Naima Khan Upreti is a popular figure in Kumaon and she is remembered for her contribution towards the preservation and revitalisation of Uttarakhand's folk music along with her husband Mohan Upreti. She is famous for singing the popular Kumaoni-language song "Bedu Pako Baro Masa" along with her husband. She is also known for her efforts towards preserving old Kumaoni ballads, songs and folk traditions as a member and later the President of Parvatiya Kala Kendra, Delhi. During her time in Doordarshan, she was involved in the production of Doordarshan's first colour television program along with Sharad Dutt.

== Biography ==
=== Early life and education ===
Naima Khan Upreti was born on 25 May 1938 in Almora, Uttarakhand to a Muslim father and a Christian mother. She received her schooling from Adam's Girls School followed by Ramsay Inter College school in Almora. In 1958 she received a Bachelor of Arts in English Literature, Political Science and Economics from Agra University. Later, she graduated from the National School of Drama in 1969 with a three-year diploma in acting and also worked with the NSD Repertory Company for some time. She also received a diploma from the Film and Television Institute of India, Pune.

===Career ===
As a member of the NSD Repertory Company, Naima Khan Upreti participated in a number of theatre productions and worked along with many personalities of theatre such as Ebrahim Alkazi, Surekha Sikri, Uttara Baokar, M. K. Raina and others. She worked in many theatre productions of that time such as Othello, The Caucasian Chalk Circle, Natak Polampur Ka, Skandagupta etc. She has been associated with Parvatiya Kala Kendra since its inception in 1968 and has participated in many of their productions such as Rajula Malushahi, Ajuwa Baphaul, Rami, Ramlila, Indra Sabha, etc. After Mohan Upreti's death in 1997, Naima Khan Upreti took charge of Parvatiya Kala Kendra as it is president. She carried forward Mohan Upreti's work and organised many theatre productions such as Meghdutam, Rami, Goridhana, Amir Khusrau, Algoza etc.

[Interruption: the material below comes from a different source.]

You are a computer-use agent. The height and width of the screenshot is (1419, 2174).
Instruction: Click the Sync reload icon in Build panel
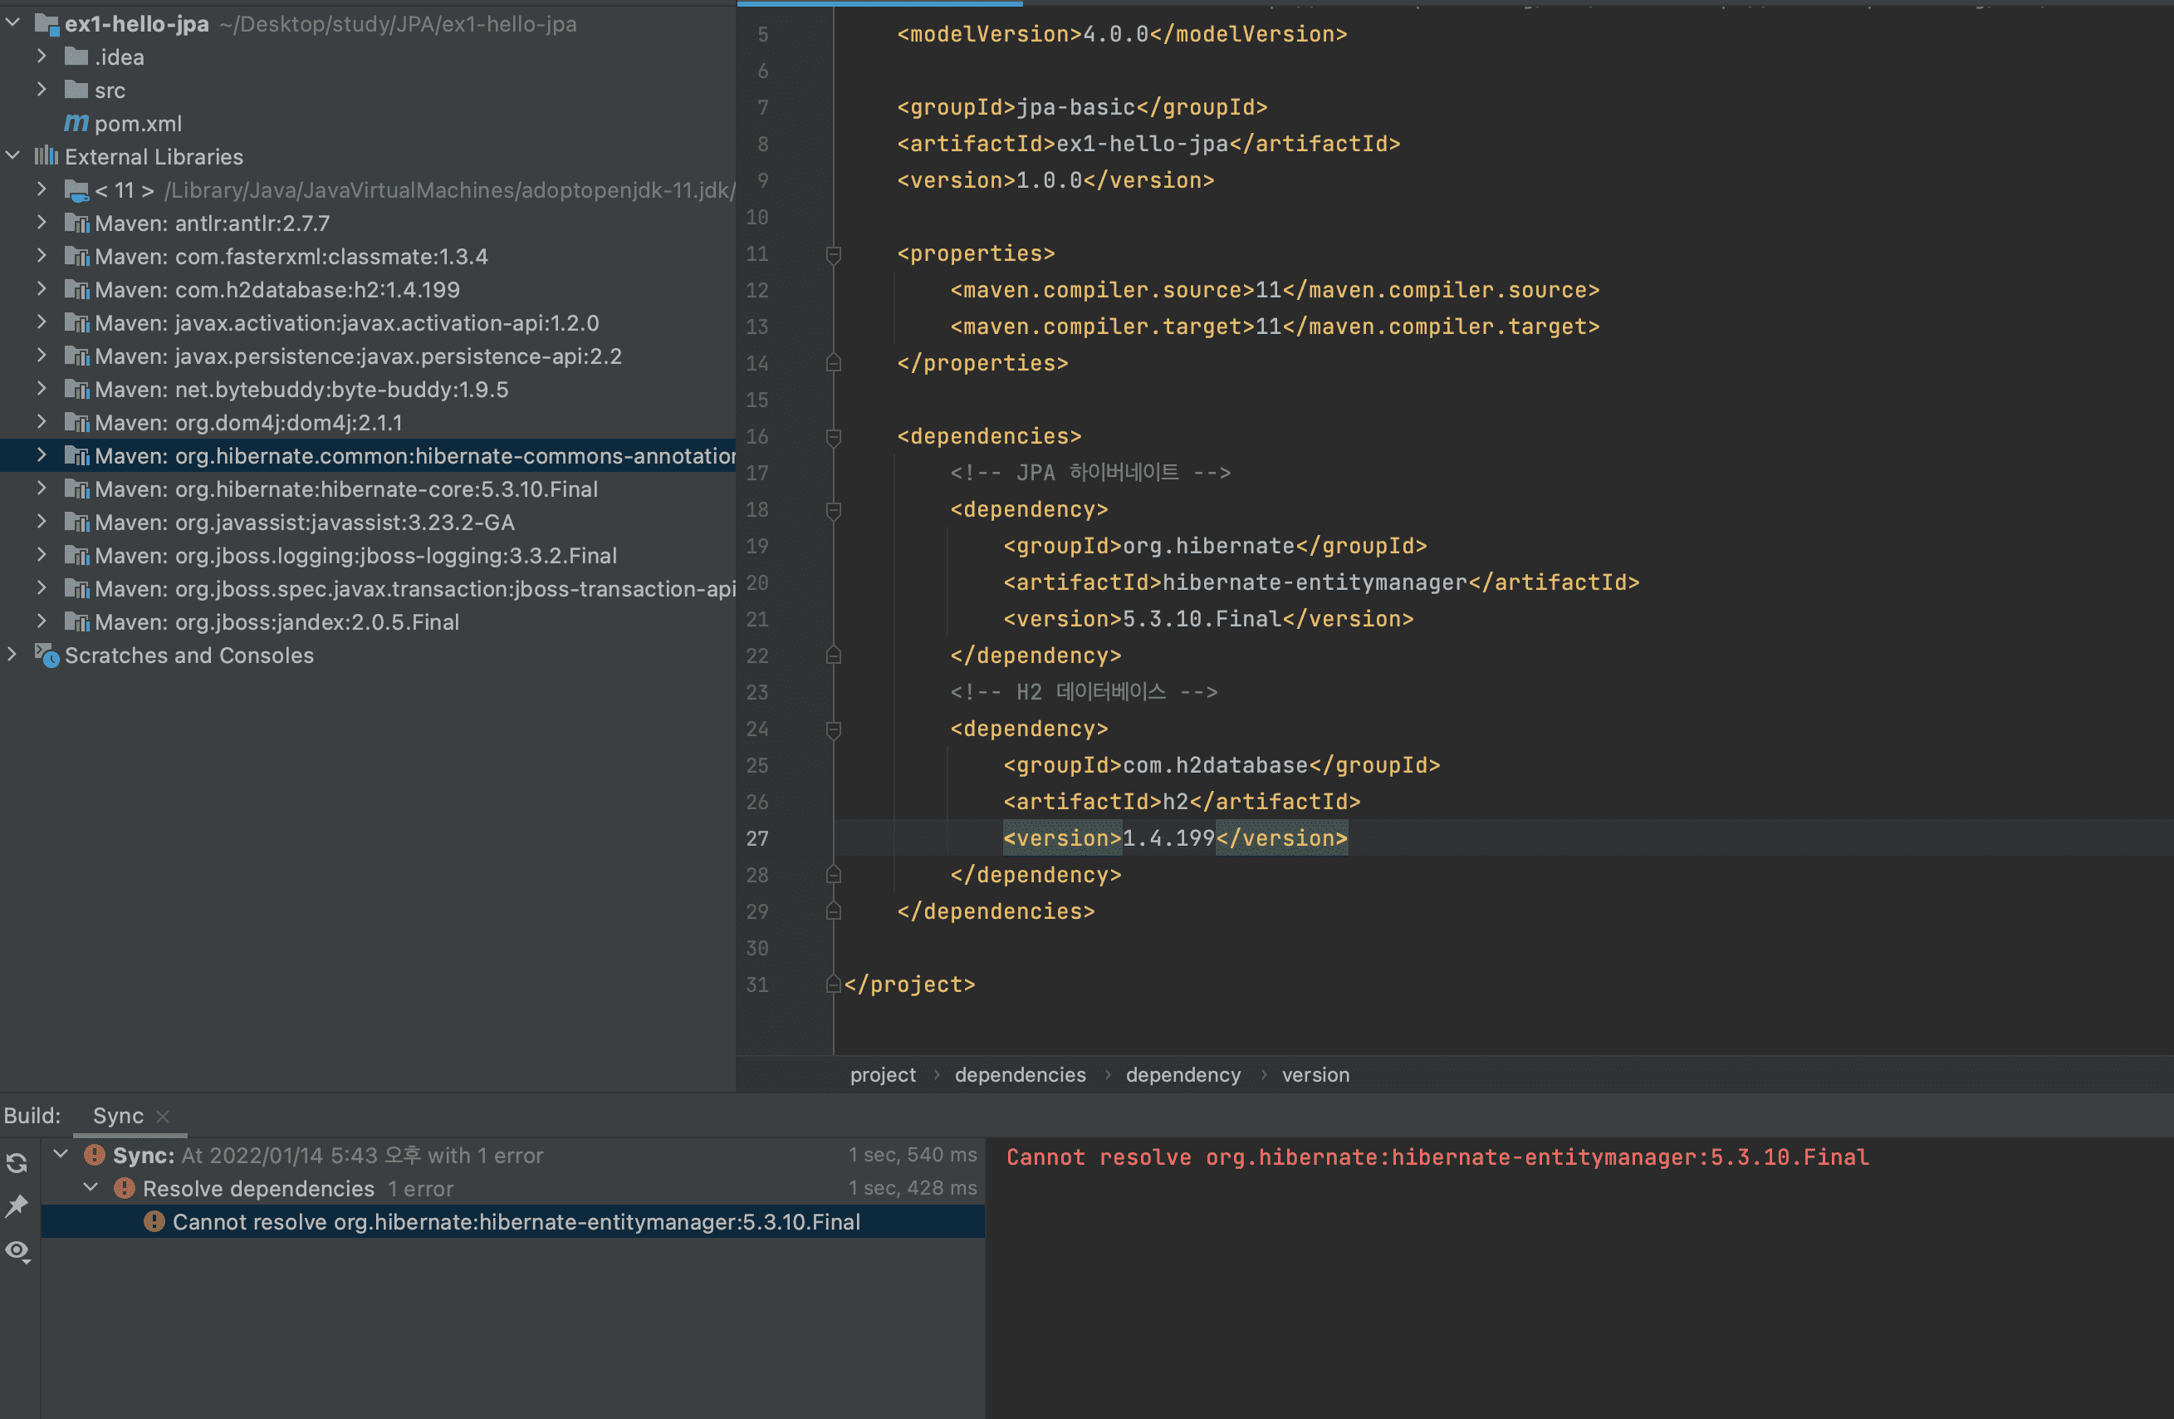point(16,1162)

She lent her voice to many folk songs, theatre productions and radio programs of All India Radio.

Until her retirement, she worked in Doordarshan and was a producer of a number of their television productions such as Krishi Darshan, coverage of Khajuraho Dance Festival etc. She also won a number of accolades such as a Lifetime Achievement Award from Natsamrat theatre group in 2010.

She died on 15 June 2018 in Delhi, aged 80.

===Family ===
Naima Khan Upreti was married to Mohan Upreti.

== Legacy ==
Naima Khan Upreti and Mohan Upreti together sang many folk songs from Uttarakhand. The songs "Bedu Pako Baro Masa" and "O Lali Hausiya" were also recorded by His Master's Voice.

Naima Khan Upreti also published a compilation of Muslim wedding songs in the book - Nagmati Rasm.

She also contributed to the archives of Natarang Pratishthan.